So, we could have basic board with one M2 port, one PCIe port for graphics, two SATA ports for cheap... than with add-on card you get another set of ports, etc, etc... Instead we have expensive B650 and completely useless A620 and no-man land between.
We only have problem with ATX being so obsolete that it is painful to watch...
If you haven't noticed, all of the Thunderbolt add-in cards require something similar as well and although no board maker, nor Intel has shared exactly what interfaces are used, SPI, I2C, LPC, etc. are said to be possible options, as they're commonly used for this type of signalling.

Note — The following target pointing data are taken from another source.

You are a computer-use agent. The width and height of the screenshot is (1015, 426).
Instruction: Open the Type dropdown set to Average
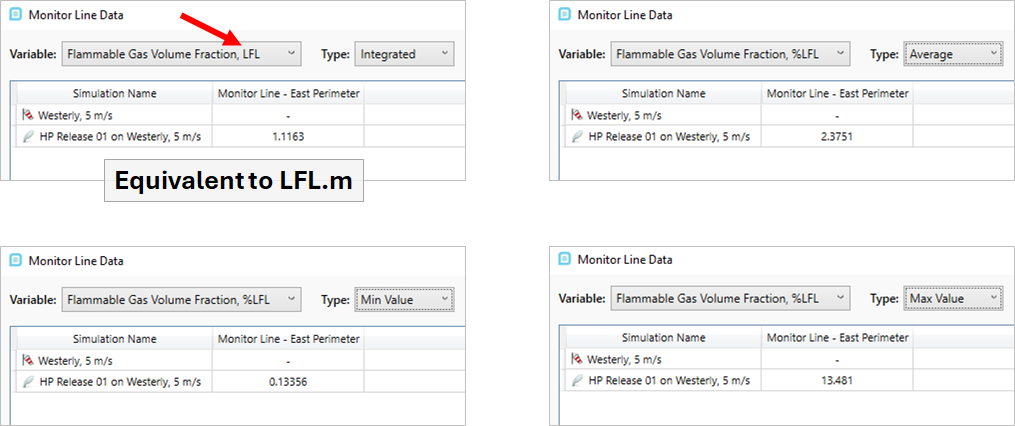(x=954, y=54)
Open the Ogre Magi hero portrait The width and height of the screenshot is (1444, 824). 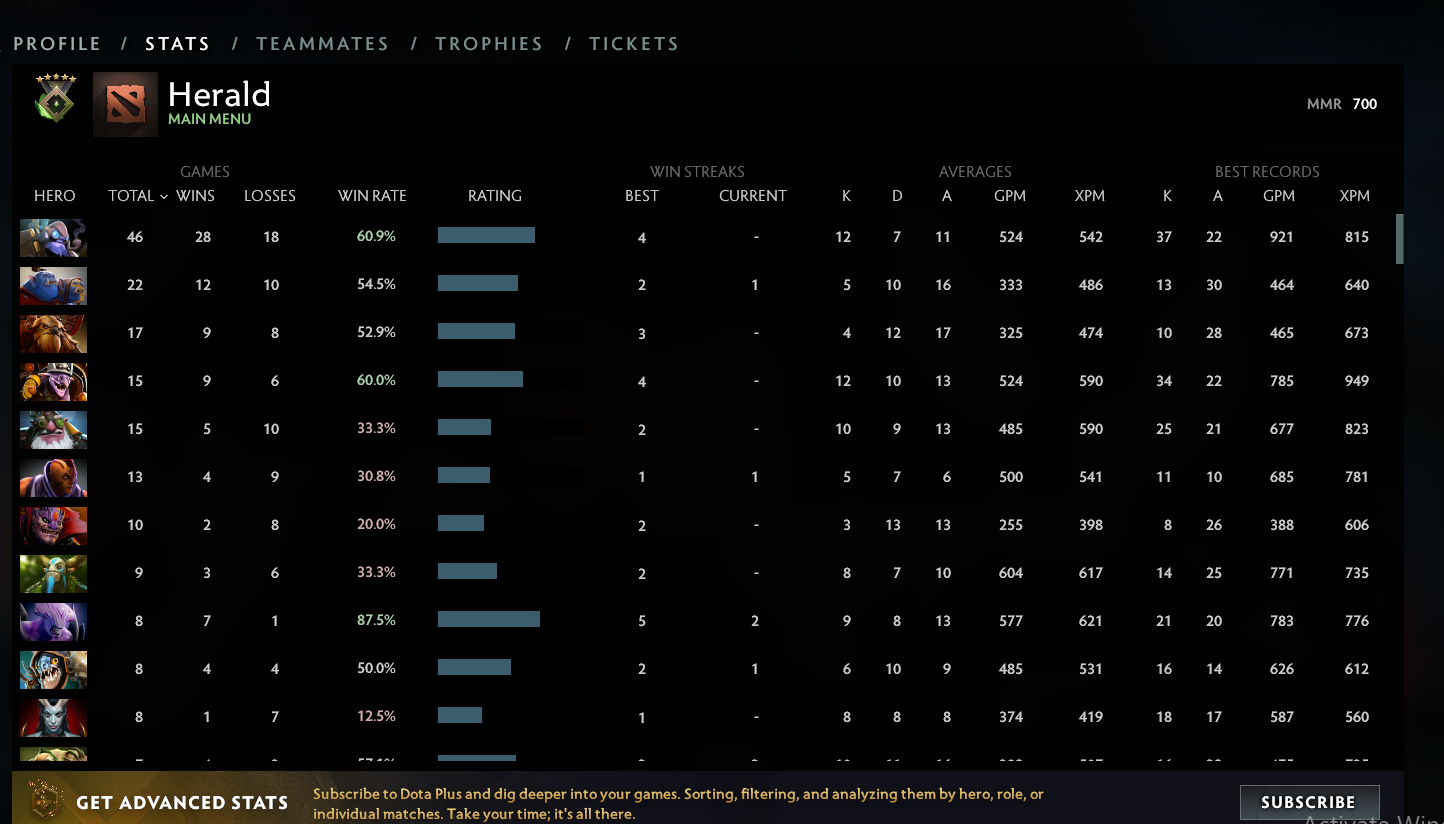point(53,285)
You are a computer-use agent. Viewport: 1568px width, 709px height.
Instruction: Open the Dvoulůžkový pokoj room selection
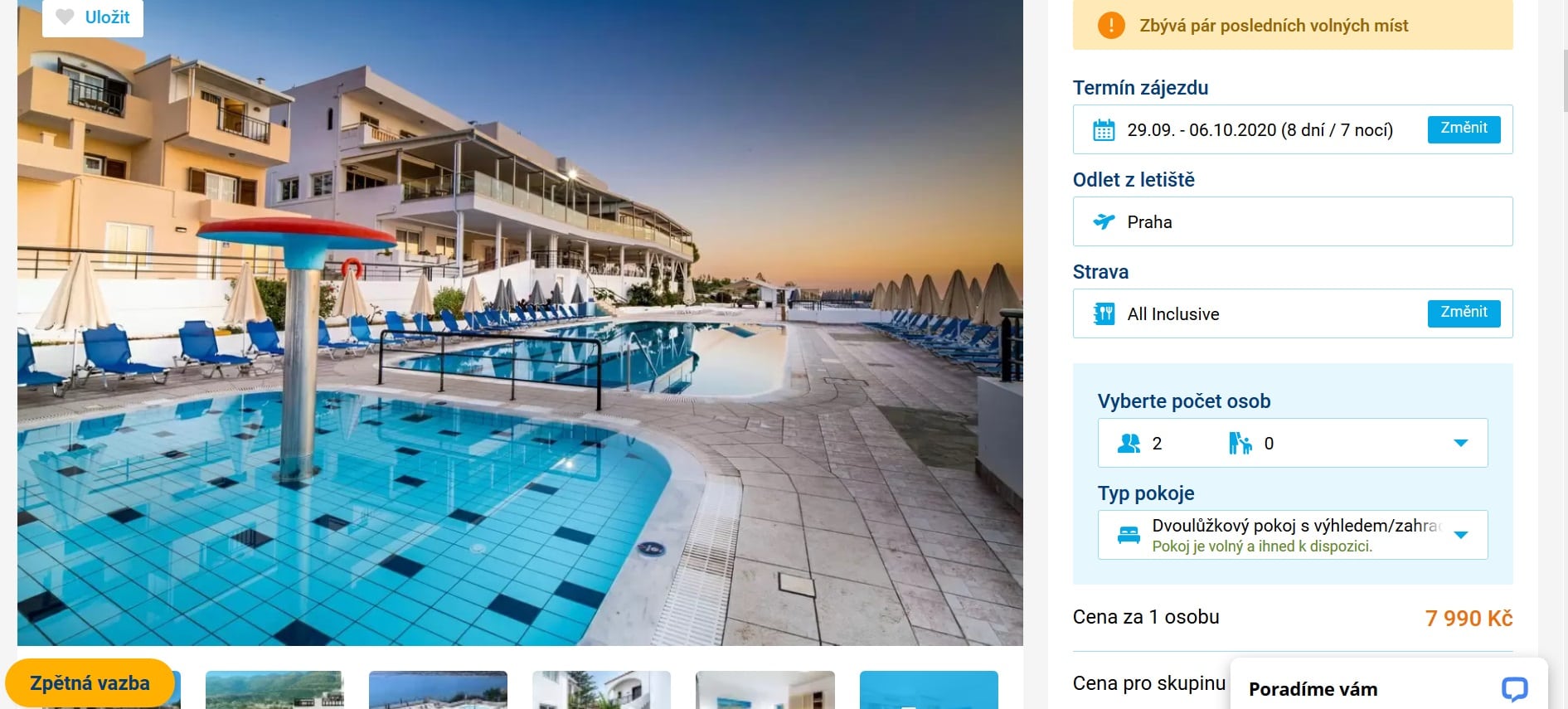coord(1292,535)
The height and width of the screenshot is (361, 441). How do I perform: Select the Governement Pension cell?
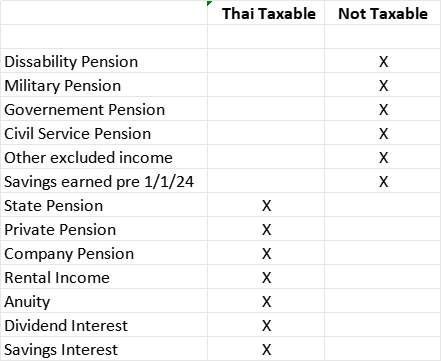(104, 109)
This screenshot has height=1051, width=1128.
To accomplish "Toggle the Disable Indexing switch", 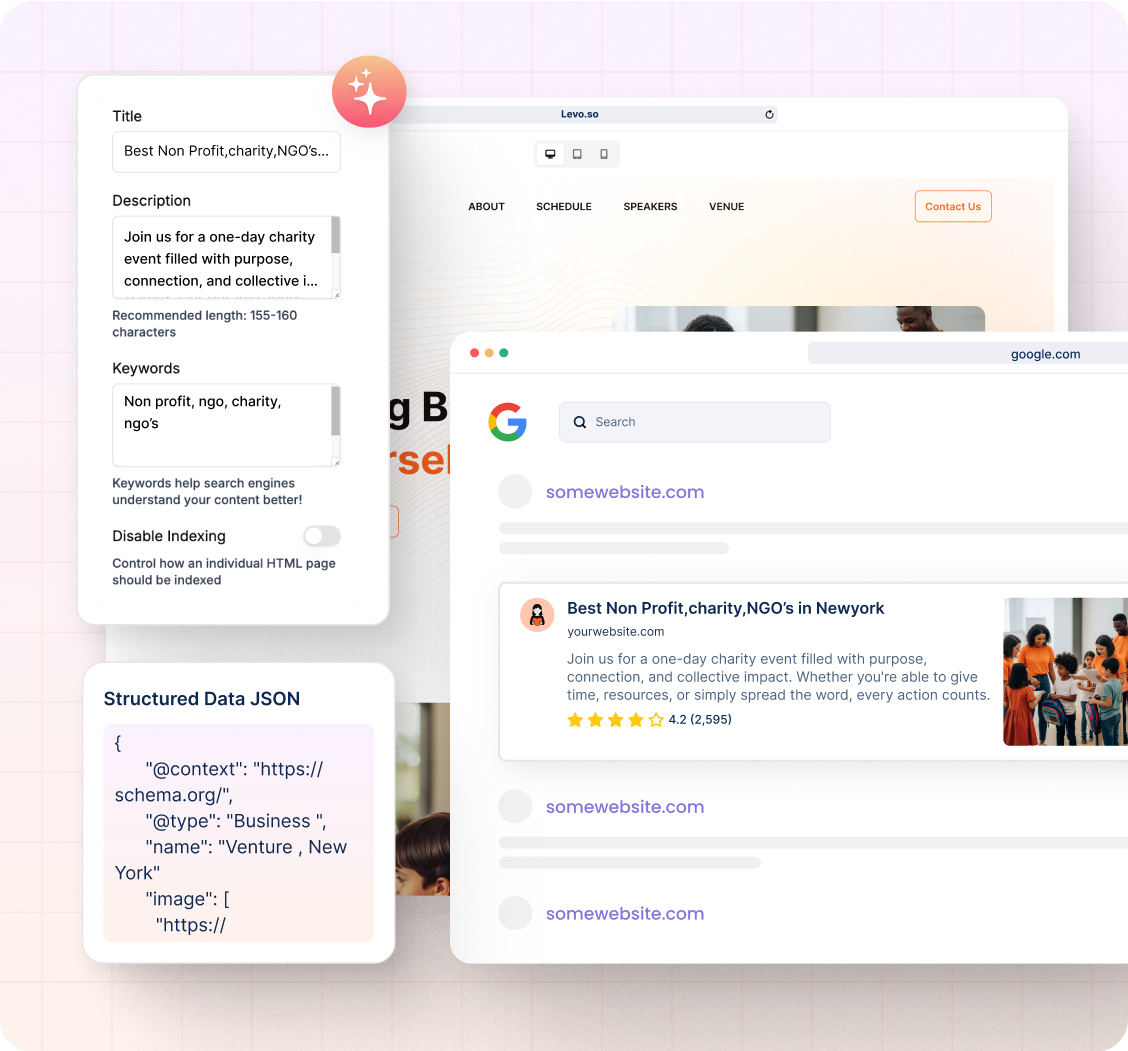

But yes, UEFI support is obviously also required.
how do you plea:
the thunderbolt 3 spec is open and has been publicly avaiable since 2017
the 'thunderbolt certification' is whats closed also usb4 pretty much cross covers both
this is stupid this entire product is assinine because you don't just add a south bridge over pci-e and magicly add more connections to the cpu
which is what you need for this to matter
Their DDR2+DDR3 boards and the boards with both AGP and PCI-e back in the day were neat.
Edit: Or this board with both S478 and LGA775 lol
www.asrock.com/mb/Intel/P4%20Combo/index.asp
Even HEDT-segment ones. 101% agree with this. Its brilliant idea.
Can you imagine (sadly now dead-end) TRX40 boards with two x8 cards like those? Extra 8 M.2s, 2 10Gb NICs, stacks of USB, 8 SATA ports.
The CPU makers shut that down mostly as things moved more into the CPU, but they had some cool stuff
I just... i just want this as an x4 expansion card for everyone. That'd be sick.
we stopped doing this 30 years ago because daughterboards are stupid
btw you can get all of this on a pci-e card no need for a seperate chipset
just slap a Usb4 Controler on a card add a 10g ethernet nic from realtek And a Pci-e PLX to drive the nvme bays
there is litterally zero need to have a seperate chipset on .... whatever this abomination is
Maybe learn how things work before making daft comments? Not all chipsets support proper bifurcation, so... PLX chips cost more than AMD/ASMedia's chipset. Plus this incorporates native support for more interfaces whereas the PLX chips are just PCIe bridges/splitters.
Realtek doesn't make 10 Gbps PHY's as yet. I guess you'll never get an X670 board either then?